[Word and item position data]
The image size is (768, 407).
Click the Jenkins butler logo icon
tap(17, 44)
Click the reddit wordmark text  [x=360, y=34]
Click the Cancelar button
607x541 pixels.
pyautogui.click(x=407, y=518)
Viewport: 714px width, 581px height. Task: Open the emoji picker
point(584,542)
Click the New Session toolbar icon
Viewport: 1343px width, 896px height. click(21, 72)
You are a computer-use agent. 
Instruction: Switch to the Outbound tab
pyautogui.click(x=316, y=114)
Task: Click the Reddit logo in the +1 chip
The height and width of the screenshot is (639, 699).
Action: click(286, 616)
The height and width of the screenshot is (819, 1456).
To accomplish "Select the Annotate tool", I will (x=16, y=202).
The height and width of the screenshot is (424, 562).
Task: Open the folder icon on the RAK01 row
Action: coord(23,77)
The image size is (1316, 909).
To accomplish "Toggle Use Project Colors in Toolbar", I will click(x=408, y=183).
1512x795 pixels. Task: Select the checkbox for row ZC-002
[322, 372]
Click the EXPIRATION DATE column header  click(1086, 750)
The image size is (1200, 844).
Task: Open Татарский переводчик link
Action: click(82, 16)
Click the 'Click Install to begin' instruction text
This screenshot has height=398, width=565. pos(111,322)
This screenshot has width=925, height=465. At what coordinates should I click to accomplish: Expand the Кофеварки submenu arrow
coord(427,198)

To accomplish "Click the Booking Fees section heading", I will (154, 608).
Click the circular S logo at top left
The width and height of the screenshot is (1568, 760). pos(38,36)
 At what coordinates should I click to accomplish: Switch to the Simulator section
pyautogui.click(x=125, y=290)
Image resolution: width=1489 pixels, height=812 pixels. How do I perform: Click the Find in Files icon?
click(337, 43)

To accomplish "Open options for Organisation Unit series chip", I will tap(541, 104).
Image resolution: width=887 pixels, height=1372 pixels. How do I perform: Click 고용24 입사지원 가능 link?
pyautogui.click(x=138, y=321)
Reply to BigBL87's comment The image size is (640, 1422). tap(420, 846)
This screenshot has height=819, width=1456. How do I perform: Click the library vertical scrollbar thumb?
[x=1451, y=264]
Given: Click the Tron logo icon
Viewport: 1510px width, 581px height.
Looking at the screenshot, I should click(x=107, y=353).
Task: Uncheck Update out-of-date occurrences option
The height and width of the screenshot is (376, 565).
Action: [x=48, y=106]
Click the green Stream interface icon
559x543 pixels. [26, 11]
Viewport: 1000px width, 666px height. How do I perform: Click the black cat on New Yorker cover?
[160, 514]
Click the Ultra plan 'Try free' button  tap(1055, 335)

# WHAT IS NEEDED:
Reproduce every line of the material above verbatim, from start to finish.

# TASK OUTPUT:
The image size is (768, 407).
Click the Jenkins butler logo icon
tap(17, 44)
Click the reddit wordmark text  [x=360, y=34]
Click the Cancelar button
607x541 pixels.
pyautogui.click(x=407, y=518)
Viewport: 714px width, 581px height. Task: Open the emoji picker
point(584,542)
Click the New Session toolbar icon
Viewport: 1343px width, 896px height. click(21, 72)
You are a computer-use agent. 
Instruction: Switch to the Outbound tab
pyautogui.click(x=316, y=114)
Task: Click the Reddit logo in the +1 chip
The height and width of the screenshot is (639, 699).
Action: click(286, 616)
The height and width of the screenshot is (819, 1456).
To accomplish "Select the Annotate tool", I will (x=16, y=202).
The height and width of the screenshot is (424, 562).
Task: Open the folder icon on the RAK01 row
Action: coord(23,77)
The image size is (1316, 909).
To accomplish "Toggle Use Project Colors in Toolbar", I will click(x=408, y=183).
1512x795 pixels. Task: Select the checkbox for row ZC-002
[322, 372]
Click the EXPIRATION DATE column header  click(1086, 750)
The image size is (1200, 844).
Task: Open Татарский переводчик link
Action: click(82, 16)
Click the 'Click Install to begin' instruction text
This screenshot has height=398, width=565. pos(111,322)
This screenshot has width=925, height=465. At what coordinates should I click to accomplish: Expand the Кофеварки submenu arrow
coord(427,198)

To accomplish "Click the Booking Fees section heading", I will (154, 608).
Click the circular S logo at top left
The width and height of the screenshot is (1568, 760). pos(38,36)
 At what coordinates should I click to accomplish: Switch to the Simulator section
pyautogui.click(x=125, y=290)
Image resolution: width=1489 pixels, height=812 pixels. How do I perform: Click the Find in Files icon?
click(337, 43)

To accomplish "Open options for Organisation Unit series chip", I will tap(541, 104).
Image resolution: width=887 pixels, height=1372 pixels. How do I perform: Click 고용24 입사지원 가능 link?
pyautogui.click(x=138, y=321)
Reply to BigBL87's comment The image size is (640, 1422). tap(420, 846)
This screenshot has height=819, width=1456. How do I perform: Click the library vertical scrollbar thumb?
[x=1451, y=264]
Given: Click the Tron logo icon
Viewport: 1510px width, 581px height.
Looking at the screenshot, I should click(x=107, y=353).
Task: Uncheck Update out-of-date occurrences option
The height and width of the screenshot is (376, 565).
Action: [x=48, y=106]
Click the green Stream interface icon
559x543 pixels. [26, 11]
Viewport: 1000px width, 666px height. How do I perform: Click the black cat on New Yorker cover?
[160, 514]
Click the Ultra plan 'Try free' button  tap(1055, 335)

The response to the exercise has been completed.